Required action A
According to the article on ITC's post-covid plans, how many integrated consumer goods manufacturing and logistics facilities does ITC have?
Required action B
Continue the article on ITC's post-covid plans from its last sentence.

ITC’s focus is on post-covid era

Chairman Sanjiv Puri said the company is preparing to meet greater demand for products such as packaged foods, and health and hygiene items even after the crisis is over

Suneera Tandon
Updated8 Sep 2020, 06:32 AM IST
ITC chairman Sanjiv Puri. mint
ITC chairman Sanjiv Puri. mint

ITC Ltd said it will expand the capacity of some of its existing facilities as demand for products such as packaged foods, and health and hygiene items surged amid the coronavirus crisis.

Chairman Sanjiv Puri said the company is also preparing to meet greater demand for such products even after the crisis is over.

The pandemic has boosted demand for packaged foods, including snacks, ready-to-cook items, and frozen foods, as people are stuck at home.

ITC has nine integrated consumer goods manufacturing and logistics (ICML) facilities that cater to the manufacturing and storage of its packaged consumer goods.

“The infrastructure is there; we need to add machines and lines over a period of time to scale up capacity with incremental investment,” Puri said in a virtual media conference.

“Because of the surge in demand for packaged foods, I believe this trend of the packaged foods settling at a higher level even post-pandemic will stay, and therefore we are also making certain investments which we are adding to our existing facilities; there are also certain ICMLs that are under final stages of completion. So, capacity gearing up is happening. It will cater to the elevated level of demand that we will witness post the pandemic,” he added.

Puri said ITC is closely monitoring demand trends. For instance, it has swiftly ramped up supplies of sanitizers by repurposing a perfume factory during the lockdown.

“The expansion of our capacity that has happened is way beyond the buffer capacities. Our hand wash (production) is five-six (times) of what we were producing. The capacity expansion has happened in-house, by commissioning some additional facilities, by repurposing facilities and it has also happened along with some of our partners,” he said.

ITC owns popular brands such as Aashirvaad flour, Yippee! Noodles, Bingo Chips, Savlon soaps, Engage deodorants, and Sunfeast cookies.

Records provided
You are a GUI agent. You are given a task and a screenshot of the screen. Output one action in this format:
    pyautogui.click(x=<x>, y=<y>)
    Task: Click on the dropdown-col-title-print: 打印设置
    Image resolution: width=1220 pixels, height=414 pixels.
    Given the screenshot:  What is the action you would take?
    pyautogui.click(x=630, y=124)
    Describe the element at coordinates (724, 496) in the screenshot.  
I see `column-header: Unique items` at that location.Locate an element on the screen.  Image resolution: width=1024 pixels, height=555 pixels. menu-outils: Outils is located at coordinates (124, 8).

Output A
Nine.

Output B
“The surge we are seeing may not sustain to this degree because as things normalize, people will also have exposure to buy alternatives, but certainly, it will give some impetus to the penetration of packaged food,” he said.

He said covid has also led consumers to use more health and hygiene products. While demand will gradually taper off from the current levels, it will still be higher than the pre-pandemic level.

“When the pandemic ebbs—certain categories will settle at an elevated level i.e. elevated from a-pre pandemic level, but they may not have a surge that was experienced during the pandemic—health and hygiene is one such category. Clearly, the awareness has gone up—of simple things like hand washing and cleanliness will definitely go up,” he said.

While demand for non-essential items such as deodorants and personal care products has fallen, signs of recovery are visible as the restrictions under the nationwide lockdown have been gradually lifted, Puri said.

In fact, this is also likely to help the sale of packaged gifting items this festive season—especially juices, biscuits, chocolates, that ITC sells, given consumer preference for packaged and hygienic foods.

ITC also took steps to scale down its lifestyle retailing division Wills Lifestyle last year.

Puri indicated that the company has found little synergy in the retailing business.

“The business had not scaled up in line with expectation. So, we have restructured it. Unless we get a specific business idea on how we can win in this segment, we are not going to kind of expand or grow it,” he said.